Precipitation is the source of all water reaching the Great Lakes. This is in the form of:

  • rain
  • snow
  • condensation

Over-lake precipitation represents a large and immediate supply of water to the Great Lakes. This is because about a third of the Great Lakes basin area is lake surface.


The amount of precipitation is fairly constant throughout the year. However, winter precipitation stored as snowpack is a major contributor to spring runoff to the lakes.

The land area that contributes runoff to the Great Lakes is a band 10 to 150 km wide around the lake shores. It’s drained by a system of rivers and intermittent streams.


On the Great Lakes, the average annual evaporation from the lake surface is almost equal to the average annual precipitation onto the lake surface.

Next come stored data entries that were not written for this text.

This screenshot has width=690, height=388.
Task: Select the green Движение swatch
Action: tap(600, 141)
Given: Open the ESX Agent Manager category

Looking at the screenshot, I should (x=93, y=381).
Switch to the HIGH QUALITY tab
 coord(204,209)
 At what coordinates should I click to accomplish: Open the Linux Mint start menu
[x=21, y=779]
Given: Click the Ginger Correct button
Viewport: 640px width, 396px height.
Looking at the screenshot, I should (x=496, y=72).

Evaporation from the land and water surfaces depends on:

  • solar radiation
  • humidity and wind
  • temperature differences between the air mass and the water

Evaporation from the Great Lakes is:

  • greatest in the fall and early winter when the:
    • lakes are relatively warm
    • air above the lakes is cold and dry
  • least in the spring and early summer when the:
    • lakes are cold
    • air above the lakes is warm and moist

Condensation to the lake surface may result instead of evaporation.

Other natural factors

The Great Lakes water levels and outlet flows are also affected by:

  • groundwater, which is believed to be a minor component in adding or removing water from the lakes
  • ice retardation in the winter, which occurs when the flows in the outlet rivers are impeded by ice:
    • jams
    • formation
  • aquatic growth during the summer
  • tides, which are:
    • only a few centimetres in the Great Lakes
    • masked by larger fluctuations caused by meteorological disturbances
  • crustal uplift (isostatic rebound) since the last glaciation, which may:
    • have a long-term effect on lake levels
    • tilt the basin and/or change the elevation of the outlet channels

Meteorological disturbances

Meteorological disturbances are superimposed on the annual cycle of water levels and the multi-year fluctuation in supplies. They cause short-term fluctuations over time frames that can range from hours to days.

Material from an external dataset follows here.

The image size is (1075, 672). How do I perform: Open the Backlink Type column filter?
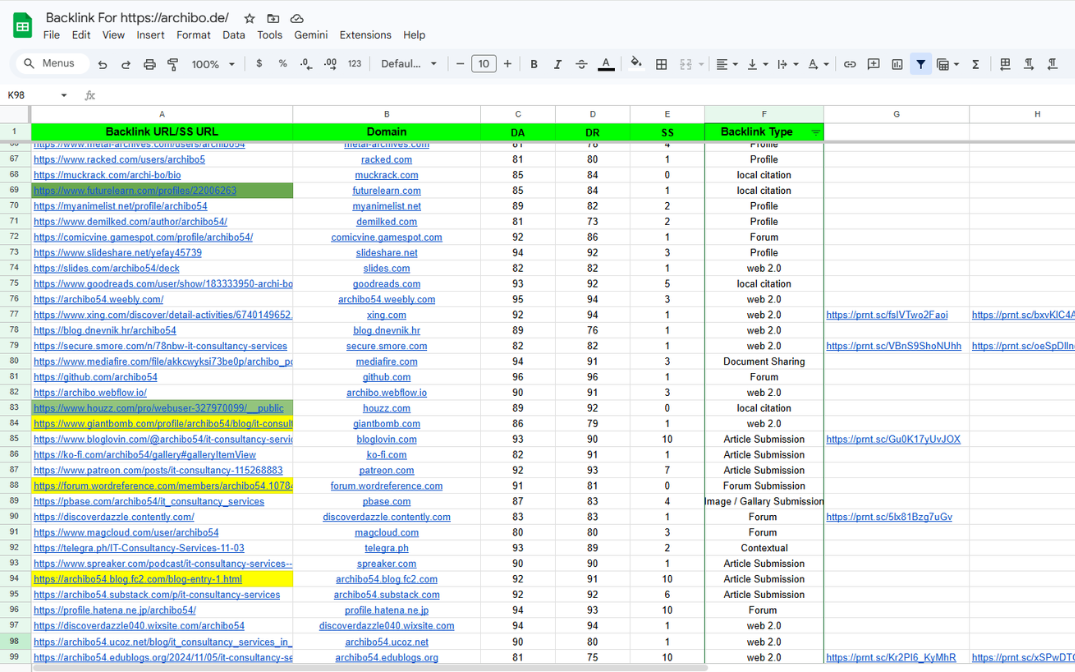(x=815, y=132)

The change in water level caused by these disturbances may be more pronounced in certain parts of a lake. This is a result of:

  • shoaling water
  • funneling by shoreline configuration
  • gradually sloping inshore bottom, which reduces the reverse sub-surface flow

Atmospheric pressure

If there’s a difference in atmospheric pressure over a body of water, the water level will be:

  • lower under the area of high pressure
  • higher under the area of low pressure

In the absence of other forces, the water surface slopes to adjust to the differences in atmospheric pressure along the surface.


The slope of the water surface in the direction of the wind stress is wind set-up. The water level at the downwind end of the lake will rise.

The difference in water level between the 2 ends of the lake depends on the:

  • lake:
    • depth
    • shape
    • length
  • wind:
    • speed
    • duration
    • direction

The change in water level is greatest when a strong wind blows over a long, shallow lake for a long time.

Storm surges

Storm surges are pronounced increases in the water level associated with the passage of storms.

Most of the change is a direct result of atmospheric pressure and wind set-up. However, the storm travelling over the water surface can cause a long surface wave to travel with it to shore.